Records for locating described items:
────────────────────────────────────────

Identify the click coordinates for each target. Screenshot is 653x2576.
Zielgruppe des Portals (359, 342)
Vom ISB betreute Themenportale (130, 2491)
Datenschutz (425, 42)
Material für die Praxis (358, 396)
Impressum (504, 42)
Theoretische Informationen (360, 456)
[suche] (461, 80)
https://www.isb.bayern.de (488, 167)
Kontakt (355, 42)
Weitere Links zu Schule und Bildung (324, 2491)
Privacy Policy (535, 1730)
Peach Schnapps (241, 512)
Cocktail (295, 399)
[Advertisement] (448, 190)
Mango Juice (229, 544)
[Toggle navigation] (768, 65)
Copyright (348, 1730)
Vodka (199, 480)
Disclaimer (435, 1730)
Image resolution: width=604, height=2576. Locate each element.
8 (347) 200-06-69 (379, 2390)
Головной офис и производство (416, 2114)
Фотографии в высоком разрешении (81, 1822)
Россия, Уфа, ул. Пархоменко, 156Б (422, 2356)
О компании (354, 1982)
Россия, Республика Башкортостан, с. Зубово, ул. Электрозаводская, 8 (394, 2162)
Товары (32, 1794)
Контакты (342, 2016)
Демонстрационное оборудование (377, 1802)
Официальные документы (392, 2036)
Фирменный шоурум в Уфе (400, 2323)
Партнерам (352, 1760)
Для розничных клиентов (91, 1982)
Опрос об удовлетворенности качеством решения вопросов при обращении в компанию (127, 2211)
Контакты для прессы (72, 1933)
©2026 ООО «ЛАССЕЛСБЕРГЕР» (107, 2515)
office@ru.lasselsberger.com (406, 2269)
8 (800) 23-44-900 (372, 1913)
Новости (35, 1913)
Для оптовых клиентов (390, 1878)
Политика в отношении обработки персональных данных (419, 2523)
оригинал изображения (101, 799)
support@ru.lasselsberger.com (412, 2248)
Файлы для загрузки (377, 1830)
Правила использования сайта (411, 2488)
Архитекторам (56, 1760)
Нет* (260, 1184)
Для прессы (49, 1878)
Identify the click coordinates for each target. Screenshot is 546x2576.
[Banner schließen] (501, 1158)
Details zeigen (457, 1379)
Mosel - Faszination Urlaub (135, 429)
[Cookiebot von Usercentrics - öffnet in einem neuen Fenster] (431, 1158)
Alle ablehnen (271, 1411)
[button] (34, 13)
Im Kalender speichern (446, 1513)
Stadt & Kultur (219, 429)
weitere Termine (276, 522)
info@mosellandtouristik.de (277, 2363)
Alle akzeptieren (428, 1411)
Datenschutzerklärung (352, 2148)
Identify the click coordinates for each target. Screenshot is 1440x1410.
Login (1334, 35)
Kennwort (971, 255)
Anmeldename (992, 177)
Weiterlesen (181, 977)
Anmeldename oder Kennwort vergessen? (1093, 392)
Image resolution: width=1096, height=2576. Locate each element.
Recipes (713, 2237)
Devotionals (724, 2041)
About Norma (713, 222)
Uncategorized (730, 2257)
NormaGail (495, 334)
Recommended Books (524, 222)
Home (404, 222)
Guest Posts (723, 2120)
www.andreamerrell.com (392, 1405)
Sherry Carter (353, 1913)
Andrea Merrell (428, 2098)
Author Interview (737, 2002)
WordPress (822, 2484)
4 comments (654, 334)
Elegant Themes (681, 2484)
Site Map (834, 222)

────────────────────────────────────────

*Directions for this task:* Rewrite the material above, swapping every "click coordinates" for "tap coordinates" and leaving everything else unchanged.

*Exercise answer:*
Identify the tap coordinates for each target. Screenshot is 653x2576.
Zielgruppe des Portals (359, 342)
Vom ISB betreute Themenportale (130, 2491)
Datenschutz (425, 42)
Material für die Praxis (358, 396)
Impressum (504, 42)
Theoretische Informationen (360, 456)
[suche] (461, 80)
https://www.isb.bayern.de (488, 167)
Kontakt (355, 42)
Weitere Links zu Schule und Bildung (324, 2491)
Privacy Policy (535, 1730)
Peach Schnapps (241, 512)
Cocktail (295, 399)
[Advertisement] (448, 190)
Mango Juice (229, 544)
[Toggle navigation] (768, 65)
Copyright (348, 1730)
Vodka (199, 480)
Disclaimer (435, 1730)
Image resolution: width=604, height=2576. Locate each element.
8 (347) 200-06-69 (379, 2390)
Головной офис и производство (416, 2114)
Фотографии в высоком разрешении (81, 1822)
Россия, Уфа, ул. Пархоменко, 156Б (422, 2356)
О компании (354, 1982)
Россия, Республика Башкортостан, с. Зубово, ул. Электрозаводская, 8 (394, 2162)
Товары (32, 1794)
Контакты (342, 2016)
Демонстрационное оборудование (377, 1802)
Официальные документы (392, 2036)
Фирменный шоурум в Уфе (400, 2323)
Партнерам (352, 1760)
Для розничных клиентов (91, 1982)
Опрос об удовлетворенности качеством решения вопросов при обращении в компанию (127, 2211)
Контакты для прессы (72, 1933)
©2026 ООО «ЛАССЕЛСБЕРГЕР» (107, 2515)
office@ru.lasselsberger.com (406, 2269)
8 (800) 23-44-900 (372, 1913)
Новости (35, 1913)
Для оптовых клиентов (390, 1878)
Политика в отношении обработки персональных данных (419, 2523)
оригинал изображения (101, 799)
support@ru.lasselsberger.com (412, 2248)
Файлы для загрузки (377, 1830)
Правила использования сайта (411, 2488)
Архитекторам (56, 1760)
Нет* (260, 1184)
Для прессы (49, 1878)
Identify the tap coordinates for each target. Screenshot is 546x2576.
[Banner schließen] (501, 1158)
Details zeigen (457, 1379)
Mosel - Faszination Urlaub (135, 429)
[Cookiebot von Usercentrics - öffnet in einem neuen Fenster] (431, 1158)
Alle ablehnen (271, 1411)
[button] (34, 13)
Im Kalender speichern (446, 1513)
Stadt & Kultur (219, 429)
weitere Termine (276, 522)
info@mosellandtouristik.de (277, 2363)
Alle akzeptieren (428, 1411)
Datenschutzerklärung (352, 2148)
Identify the tap coordinates for each target. Screenshot is 1440x1410.
Login (1334, 35)
Kennwort (971, 255)
Anmeldename (992, 177)
Weiterlesen (181, 977)
Anmeldename oder Kennwort vergessen? (1093, 392)
Image resolution: width=1096, height=2576. Locate each element.
Recipes (713, 2237)
Devotionals (724, 2041)
About Norma (713, 222)
Uncategorized (730, 2257)
NormaGail (495, 334)
Recommended Books (524, 222)
Home (404, 222)
Guest Posts (723, 2120)
www.andreamerrell.com (392, 1405)
Sherry Carter (353, 1913)
Andrea Merrell (428, 2098)
Author Interview (737, 2002)
WordPress (822, 2484)
4 comments (654, 334)
Elegant Themes (681, 2484)
Site Map (834, 222)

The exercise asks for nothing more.